Business meetings. Right.
This might work after all.
“That’s perfect. Devon, you meet them and get them liquored up. So drunk that they’ll let you in their rooms. Figure out the lay of the land of their hotel. Get control of one of their keys. We only need one. Put them to bed but leave with a key.”
He tapped his finger against his lip, thinking. He continued, “Do we know the specific room the chaperone is using?”
“Yeah. His is a floor above the kids. After you started following him, I found the room, but that hotel isn’t good for a hit. It’s a mess, with hallways and rooms spread out like a crazy aunt built it. I can follow the kids back and tuck them in, maybe even get a key, but we can’t kill anyone there.”

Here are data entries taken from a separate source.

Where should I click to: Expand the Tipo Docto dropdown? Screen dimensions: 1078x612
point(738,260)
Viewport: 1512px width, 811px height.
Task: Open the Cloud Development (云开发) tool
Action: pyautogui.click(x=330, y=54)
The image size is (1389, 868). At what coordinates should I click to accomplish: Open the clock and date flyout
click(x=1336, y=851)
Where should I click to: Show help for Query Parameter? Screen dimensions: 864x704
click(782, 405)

“I’m not going to. Carlos, I’m going to need that boat tomorrow around ten at night.”
Carlos said, “For what? We can’t kill them when they’re out drunk with Devon.”
“I’m not talking about the kids. We need the chaperone first. I’m taking him tomorrow night.”
“How? All we know is that he won’t be with the kids. You can’t kill someone in this city like that.”
“He’ll be where I say, when I say. Does this hotel have a printer? A business center?”
“What does that have to do with anything?”
Jacob raised his camera. “I have to print some pictures.”